Al Suo è seguito l’editoriale di Cristofaro Sola che bolla, forse a ragione, come un atto di generosa clemenza da parte Sua il tentativo di nobilitare l’insulto del commissario europeo e suggerisce un dotto “aggiustamento di tiro” interpretativo sulla questione della centralità dello Stato e attribuisce a Di Maio un’ispirazione - sia pure inconsapevole - di stampo gentiliano: lo Stato etico con tutte le sue implicazioni anche economiche, mettendo in guardia il lettore sullo sbocco ultimo della visione di Gentile: la forma totalitaria. Trova infine delle assonanze tra la visione gentiliana di parte dei Cinque Stelle e quella organicistica di Matteo Salvini, non mancando di evidenziare la stridente contraddizione insita nella collocazione della Lega in un centrodestra che affonda le sue radici nel riformismo liberale.

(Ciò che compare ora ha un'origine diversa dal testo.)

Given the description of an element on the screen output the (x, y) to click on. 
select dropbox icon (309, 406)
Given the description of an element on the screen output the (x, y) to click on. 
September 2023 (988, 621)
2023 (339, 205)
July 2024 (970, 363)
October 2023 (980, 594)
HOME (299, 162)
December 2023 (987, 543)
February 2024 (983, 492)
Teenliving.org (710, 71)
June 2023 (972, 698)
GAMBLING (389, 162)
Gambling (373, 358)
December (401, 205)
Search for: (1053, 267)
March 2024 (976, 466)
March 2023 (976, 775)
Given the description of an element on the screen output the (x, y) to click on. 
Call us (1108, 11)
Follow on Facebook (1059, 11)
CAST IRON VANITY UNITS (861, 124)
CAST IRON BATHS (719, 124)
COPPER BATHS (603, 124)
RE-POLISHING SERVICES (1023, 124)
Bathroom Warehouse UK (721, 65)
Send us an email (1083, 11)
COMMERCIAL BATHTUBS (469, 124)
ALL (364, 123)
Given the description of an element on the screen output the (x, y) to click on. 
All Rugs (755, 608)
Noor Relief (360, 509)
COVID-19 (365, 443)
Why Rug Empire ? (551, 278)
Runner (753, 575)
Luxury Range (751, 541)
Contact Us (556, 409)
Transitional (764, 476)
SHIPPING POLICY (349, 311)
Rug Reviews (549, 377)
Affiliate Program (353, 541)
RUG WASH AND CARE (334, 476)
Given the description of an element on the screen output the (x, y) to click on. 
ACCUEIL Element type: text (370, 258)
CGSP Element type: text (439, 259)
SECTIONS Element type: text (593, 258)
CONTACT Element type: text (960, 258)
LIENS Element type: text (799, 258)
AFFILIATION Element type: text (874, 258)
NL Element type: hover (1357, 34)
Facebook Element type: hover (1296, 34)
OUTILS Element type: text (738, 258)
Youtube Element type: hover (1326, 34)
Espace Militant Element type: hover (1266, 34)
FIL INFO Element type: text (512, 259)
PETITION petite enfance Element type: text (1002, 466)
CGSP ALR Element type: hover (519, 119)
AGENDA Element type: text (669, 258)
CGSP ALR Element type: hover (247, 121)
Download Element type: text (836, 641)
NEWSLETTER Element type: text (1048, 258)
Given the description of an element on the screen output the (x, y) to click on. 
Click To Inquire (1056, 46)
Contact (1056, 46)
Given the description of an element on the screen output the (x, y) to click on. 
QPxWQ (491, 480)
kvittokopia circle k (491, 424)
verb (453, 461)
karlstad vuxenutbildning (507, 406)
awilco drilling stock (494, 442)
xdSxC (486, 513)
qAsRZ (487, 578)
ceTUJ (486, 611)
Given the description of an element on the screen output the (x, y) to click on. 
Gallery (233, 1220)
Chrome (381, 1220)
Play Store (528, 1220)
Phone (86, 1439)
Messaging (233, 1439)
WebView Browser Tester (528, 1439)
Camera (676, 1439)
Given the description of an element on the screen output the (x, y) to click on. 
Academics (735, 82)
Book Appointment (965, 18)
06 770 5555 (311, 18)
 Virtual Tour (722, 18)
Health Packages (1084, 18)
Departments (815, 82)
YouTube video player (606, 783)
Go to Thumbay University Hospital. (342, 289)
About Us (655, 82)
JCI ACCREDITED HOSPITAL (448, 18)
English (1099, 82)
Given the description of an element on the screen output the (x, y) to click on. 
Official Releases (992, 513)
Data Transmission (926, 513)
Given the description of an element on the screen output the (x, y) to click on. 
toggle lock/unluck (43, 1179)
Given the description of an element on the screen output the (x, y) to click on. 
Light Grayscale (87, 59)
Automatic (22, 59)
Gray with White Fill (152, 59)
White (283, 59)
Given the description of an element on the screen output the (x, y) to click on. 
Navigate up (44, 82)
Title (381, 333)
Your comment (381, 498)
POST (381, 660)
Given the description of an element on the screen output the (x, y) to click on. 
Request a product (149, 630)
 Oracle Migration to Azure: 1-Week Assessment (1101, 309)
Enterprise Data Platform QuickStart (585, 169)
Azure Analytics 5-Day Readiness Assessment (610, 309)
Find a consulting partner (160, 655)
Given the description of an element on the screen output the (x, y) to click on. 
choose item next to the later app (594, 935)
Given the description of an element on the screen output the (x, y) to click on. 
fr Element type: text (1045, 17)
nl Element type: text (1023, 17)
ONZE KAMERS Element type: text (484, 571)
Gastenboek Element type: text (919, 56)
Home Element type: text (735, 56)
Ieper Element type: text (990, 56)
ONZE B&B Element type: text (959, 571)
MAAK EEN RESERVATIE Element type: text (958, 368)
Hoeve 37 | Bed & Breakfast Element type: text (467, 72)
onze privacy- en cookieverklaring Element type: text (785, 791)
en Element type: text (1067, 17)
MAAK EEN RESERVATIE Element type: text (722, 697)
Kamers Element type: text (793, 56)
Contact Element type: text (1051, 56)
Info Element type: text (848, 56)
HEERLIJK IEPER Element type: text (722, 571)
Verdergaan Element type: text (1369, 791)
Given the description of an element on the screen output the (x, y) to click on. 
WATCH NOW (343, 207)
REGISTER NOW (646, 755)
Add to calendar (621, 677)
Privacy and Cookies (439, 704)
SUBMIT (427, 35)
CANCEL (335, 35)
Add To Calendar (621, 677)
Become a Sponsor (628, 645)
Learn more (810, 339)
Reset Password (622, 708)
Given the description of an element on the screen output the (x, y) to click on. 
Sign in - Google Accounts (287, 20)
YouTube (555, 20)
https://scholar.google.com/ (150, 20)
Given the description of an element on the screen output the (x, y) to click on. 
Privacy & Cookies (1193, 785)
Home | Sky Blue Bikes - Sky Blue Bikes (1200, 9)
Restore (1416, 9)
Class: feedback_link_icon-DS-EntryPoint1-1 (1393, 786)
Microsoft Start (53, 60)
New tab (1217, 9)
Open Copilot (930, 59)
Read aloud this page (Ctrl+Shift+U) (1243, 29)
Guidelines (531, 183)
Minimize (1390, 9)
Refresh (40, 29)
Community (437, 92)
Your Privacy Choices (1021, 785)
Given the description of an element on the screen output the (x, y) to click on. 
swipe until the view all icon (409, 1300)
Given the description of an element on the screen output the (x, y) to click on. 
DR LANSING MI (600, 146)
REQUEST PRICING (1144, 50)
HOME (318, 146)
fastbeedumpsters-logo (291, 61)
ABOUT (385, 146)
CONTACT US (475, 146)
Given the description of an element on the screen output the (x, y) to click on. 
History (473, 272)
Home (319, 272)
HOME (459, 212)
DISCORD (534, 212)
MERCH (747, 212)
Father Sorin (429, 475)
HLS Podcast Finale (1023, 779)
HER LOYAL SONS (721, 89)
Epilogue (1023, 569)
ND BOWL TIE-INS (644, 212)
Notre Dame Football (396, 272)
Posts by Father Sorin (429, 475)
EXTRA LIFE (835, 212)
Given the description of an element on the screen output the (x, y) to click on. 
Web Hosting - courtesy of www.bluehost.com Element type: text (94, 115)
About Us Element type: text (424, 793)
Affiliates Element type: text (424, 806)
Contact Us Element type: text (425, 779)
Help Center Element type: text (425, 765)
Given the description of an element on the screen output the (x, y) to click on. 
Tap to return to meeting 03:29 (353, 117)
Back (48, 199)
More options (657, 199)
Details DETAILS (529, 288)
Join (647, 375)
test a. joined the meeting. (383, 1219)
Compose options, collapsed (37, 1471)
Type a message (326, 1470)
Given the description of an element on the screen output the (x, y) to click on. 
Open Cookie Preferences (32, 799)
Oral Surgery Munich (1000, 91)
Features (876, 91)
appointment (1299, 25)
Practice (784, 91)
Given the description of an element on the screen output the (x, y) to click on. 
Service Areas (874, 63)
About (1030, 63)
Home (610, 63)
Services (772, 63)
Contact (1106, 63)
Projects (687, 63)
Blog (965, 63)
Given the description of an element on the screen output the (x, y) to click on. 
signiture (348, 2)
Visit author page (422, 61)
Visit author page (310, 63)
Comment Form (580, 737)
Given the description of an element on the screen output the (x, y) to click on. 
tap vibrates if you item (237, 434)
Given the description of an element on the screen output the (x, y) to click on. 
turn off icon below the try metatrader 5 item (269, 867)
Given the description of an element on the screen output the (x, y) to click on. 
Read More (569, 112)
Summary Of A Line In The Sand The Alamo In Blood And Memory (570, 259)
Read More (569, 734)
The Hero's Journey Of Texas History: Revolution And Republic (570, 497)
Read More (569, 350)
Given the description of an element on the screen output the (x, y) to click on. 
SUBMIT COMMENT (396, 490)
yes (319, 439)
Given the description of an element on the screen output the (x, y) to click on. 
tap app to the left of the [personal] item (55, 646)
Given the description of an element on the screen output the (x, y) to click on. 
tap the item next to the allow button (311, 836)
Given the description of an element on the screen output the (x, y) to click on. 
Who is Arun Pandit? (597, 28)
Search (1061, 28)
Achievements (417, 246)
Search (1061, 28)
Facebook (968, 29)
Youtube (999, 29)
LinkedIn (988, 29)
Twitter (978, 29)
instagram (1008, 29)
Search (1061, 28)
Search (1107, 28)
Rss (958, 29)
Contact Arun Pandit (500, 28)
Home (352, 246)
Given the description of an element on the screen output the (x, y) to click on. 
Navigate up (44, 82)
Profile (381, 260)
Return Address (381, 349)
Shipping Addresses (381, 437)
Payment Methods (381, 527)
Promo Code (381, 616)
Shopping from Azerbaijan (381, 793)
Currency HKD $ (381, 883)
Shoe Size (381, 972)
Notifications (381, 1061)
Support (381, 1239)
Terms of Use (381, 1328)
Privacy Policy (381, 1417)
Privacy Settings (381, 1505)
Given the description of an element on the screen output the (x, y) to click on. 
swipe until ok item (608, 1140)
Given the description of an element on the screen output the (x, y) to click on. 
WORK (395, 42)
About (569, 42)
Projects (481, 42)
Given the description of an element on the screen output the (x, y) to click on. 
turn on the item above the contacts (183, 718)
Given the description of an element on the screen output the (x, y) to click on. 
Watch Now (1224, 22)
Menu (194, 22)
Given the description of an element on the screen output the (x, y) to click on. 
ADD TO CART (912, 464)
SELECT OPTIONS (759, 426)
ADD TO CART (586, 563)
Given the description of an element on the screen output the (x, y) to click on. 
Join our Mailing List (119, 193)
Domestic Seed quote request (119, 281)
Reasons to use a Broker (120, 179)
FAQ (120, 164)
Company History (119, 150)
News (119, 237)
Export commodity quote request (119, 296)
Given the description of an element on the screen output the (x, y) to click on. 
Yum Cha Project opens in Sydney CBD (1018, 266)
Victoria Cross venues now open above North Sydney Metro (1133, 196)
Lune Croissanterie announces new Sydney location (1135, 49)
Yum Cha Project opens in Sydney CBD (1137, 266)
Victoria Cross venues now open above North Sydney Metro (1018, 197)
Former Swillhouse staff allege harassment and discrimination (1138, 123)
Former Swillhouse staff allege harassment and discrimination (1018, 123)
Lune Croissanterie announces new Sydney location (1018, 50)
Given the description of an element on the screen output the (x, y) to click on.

Analisi entrambe colte e acute che, tuttavia, hanno destato in me un qualche disappunto. Credo che Lega e 5 Stelle siano formazioni figlie della modernità e del pragmatismo estremo da cui questa è connotata. Una modernità post-ideologica, narcisista, opportunista, utilitarista, liquida, nella quale le forze politiche si adattano al quotidiano, assumendo profili variabili in funzione delle circostanze, dei fatti e dei problemi.

Non riesco a scorgere né Hegel né Gentile nelle prese di posizione di Salvini e Di Maio. Neanche nella messa al centro dello Stato che, per loro, altro non è che il principale strumento politico e di potere per raggiungere determinati obiettivi. Che poi si possa ipotizzare che lo Stato sia in grado, in certe circostanze ed a certe condizioni, di essere più efficace ed efficiente di un privato nessuno scandalo. È possibile, basta guardarsi intorno - senza scomodare il fascismo che pur rese efficiente l’azione statale - basta osservare la Cina. Un Paese che, al di là dei giudizi politici con lenti occidentali, si propone come modello di efficienza in tutti i settori d’impulso statale, dall’istruzione alla ricerca, dalle infrastrutture all’innovazione, dalla difesa alle politiche internazionali. A sentir loro hanno realizzato il comunismo meritocratico.